Search the records for "arrow" and copy each line that holds it.
(AVAILABLE DATA Opens)
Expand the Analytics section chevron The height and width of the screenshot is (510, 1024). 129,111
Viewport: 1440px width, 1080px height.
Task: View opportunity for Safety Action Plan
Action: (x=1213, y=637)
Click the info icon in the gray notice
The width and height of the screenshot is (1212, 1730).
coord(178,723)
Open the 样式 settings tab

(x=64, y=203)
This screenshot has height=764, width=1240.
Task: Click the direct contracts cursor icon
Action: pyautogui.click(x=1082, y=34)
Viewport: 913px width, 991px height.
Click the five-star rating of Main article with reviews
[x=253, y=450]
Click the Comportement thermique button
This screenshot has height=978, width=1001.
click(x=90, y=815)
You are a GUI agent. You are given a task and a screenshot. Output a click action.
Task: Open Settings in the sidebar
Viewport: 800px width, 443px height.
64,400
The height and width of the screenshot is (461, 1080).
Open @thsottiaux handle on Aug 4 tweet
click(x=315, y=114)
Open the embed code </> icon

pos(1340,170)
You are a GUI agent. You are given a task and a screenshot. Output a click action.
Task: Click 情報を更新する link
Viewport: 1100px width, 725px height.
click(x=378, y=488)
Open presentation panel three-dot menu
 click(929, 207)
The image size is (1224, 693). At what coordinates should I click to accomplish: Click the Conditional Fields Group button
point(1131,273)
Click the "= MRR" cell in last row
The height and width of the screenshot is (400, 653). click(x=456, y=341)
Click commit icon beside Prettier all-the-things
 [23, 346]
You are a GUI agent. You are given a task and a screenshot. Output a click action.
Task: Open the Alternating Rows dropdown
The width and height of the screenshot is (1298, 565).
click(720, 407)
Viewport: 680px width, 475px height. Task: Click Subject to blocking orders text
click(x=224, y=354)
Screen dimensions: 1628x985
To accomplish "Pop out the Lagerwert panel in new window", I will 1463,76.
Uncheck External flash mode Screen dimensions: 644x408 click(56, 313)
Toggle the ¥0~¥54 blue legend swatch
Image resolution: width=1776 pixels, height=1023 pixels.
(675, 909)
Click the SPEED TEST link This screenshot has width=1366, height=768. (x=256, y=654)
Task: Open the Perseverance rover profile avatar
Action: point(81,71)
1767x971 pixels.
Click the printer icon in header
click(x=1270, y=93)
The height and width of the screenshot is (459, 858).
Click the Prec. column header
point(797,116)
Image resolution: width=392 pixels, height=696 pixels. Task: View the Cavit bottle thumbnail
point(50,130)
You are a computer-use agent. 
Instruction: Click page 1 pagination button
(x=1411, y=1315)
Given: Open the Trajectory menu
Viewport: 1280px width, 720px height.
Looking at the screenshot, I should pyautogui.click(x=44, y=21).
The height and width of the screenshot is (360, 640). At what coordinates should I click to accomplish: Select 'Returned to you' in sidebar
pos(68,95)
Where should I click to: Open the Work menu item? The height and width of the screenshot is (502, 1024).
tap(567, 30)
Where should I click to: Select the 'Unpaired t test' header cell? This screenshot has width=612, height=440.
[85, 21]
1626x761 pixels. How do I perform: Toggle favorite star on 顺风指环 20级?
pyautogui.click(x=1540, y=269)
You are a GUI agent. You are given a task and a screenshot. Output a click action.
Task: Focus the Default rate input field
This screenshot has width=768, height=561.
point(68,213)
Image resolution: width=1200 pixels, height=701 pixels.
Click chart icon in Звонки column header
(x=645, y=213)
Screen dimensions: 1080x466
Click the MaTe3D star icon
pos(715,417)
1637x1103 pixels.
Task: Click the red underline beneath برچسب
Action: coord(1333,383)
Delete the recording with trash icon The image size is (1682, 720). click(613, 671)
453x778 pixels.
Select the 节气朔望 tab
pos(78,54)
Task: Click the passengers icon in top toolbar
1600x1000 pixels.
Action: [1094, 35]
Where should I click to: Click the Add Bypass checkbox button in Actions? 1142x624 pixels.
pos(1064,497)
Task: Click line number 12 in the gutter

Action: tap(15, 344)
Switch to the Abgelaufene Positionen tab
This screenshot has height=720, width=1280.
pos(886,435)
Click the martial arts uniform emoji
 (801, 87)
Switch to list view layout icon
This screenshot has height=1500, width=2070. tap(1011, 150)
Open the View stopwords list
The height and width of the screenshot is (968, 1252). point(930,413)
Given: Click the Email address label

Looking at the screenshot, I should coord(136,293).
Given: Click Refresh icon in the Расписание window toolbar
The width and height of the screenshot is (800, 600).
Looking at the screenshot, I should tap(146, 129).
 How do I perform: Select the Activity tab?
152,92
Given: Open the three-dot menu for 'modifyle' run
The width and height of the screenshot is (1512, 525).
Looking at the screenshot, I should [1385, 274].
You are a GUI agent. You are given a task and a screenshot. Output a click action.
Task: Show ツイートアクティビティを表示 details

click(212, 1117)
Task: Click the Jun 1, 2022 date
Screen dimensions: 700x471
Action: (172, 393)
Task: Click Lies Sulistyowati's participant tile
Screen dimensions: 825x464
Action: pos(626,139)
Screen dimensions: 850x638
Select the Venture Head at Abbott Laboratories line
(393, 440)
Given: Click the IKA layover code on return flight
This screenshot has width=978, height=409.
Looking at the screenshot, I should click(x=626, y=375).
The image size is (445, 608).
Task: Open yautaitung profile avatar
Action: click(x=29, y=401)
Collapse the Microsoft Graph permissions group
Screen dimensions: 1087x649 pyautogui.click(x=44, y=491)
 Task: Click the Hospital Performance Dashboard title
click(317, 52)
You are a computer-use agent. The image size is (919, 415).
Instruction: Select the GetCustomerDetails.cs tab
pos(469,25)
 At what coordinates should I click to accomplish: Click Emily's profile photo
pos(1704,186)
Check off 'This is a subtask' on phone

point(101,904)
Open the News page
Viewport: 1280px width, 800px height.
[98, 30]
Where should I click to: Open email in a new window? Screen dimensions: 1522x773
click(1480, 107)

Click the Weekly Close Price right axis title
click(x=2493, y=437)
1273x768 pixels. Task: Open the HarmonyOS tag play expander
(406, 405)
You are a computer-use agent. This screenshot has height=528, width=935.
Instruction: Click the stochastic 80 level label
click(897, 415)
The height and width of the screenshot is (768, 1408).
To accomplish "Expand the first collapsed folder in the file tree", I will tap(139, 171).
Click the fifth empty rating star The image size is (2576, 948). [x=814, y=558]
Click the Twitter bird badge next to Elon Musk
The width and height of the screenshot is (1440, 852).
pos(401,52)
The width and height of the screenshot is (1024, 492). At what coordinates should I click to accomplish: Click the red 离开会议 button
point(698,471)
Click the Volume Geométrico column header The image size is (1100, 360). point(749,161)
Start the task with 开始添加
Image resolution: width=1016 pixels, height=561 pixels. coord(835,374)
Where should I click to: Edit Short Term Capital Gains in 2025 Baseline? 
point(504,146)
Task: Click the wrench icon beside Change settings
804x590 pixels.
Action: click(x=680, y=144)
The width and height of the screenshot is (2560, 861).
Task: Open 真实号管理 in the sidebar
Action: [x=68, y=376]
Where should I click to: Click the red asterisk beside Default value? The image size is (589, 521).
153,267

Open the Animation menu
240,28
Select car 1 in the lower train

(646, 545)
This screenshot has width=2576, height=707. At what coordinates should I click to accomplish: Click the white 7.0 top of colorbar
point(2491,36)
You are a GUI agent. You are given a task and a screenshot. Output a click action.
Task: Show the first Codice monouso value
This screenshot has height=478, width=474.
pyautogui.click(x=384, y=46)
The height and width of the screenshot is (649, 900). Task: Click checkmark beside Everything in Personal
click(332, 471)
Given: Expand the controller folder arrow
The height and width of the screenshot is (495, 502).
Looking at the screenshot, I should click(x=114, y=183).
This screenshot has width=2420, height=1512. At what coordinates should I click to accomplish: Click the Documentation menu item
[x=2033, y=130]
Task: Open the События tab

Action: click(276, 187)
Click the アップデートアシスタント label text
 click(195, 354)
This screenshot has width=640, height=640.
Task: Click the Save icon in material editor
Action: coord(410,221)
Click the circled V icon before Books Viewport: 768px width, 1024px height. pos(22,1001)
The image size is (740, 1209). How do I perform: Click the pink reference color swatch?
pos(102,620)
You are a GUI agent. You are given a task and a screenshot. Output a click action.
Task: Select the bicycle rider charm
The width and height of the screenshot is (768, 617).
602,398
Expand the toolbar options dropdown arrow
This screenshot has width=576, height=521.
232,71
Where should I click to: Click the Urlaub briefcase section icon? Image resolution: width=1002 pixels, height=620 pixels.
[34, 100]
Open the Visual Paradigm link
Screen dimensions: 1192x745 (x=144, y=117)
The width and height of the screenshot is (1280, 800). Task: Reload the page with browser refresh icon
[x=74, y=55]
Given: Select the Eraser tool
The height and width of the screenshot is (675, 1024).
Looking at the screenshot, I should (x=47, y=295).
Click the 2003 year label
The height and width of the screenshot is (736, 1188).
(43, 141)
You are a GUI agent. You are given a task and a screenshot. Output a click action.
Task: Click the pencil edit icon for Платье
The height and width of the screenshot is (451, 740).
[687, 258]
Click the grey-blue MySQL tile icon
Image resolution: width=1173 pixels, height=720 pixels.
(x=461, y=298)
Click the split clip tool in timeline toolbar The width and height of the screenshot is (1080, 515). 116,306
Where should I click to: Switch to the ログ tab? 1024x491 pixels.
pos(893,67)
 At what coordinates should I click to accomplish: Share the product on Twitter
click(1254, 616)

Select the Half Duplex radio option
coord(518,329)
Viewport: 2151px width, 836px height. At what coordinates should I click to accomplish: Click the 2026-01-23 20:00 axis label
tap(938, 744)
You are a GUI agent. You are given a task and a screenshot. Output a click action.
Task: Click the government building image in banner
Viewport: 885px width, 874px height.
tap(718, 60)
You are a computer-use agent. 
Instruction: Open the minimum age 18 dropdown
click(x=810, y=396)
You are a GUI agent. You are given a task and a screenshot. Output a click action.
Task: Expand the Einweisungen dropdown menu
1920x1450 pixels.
(AVAILABLE DATA Closes)
§ RESULT
Given: Expand the controller folder arrow
Expand the toolbar options dropdown arrow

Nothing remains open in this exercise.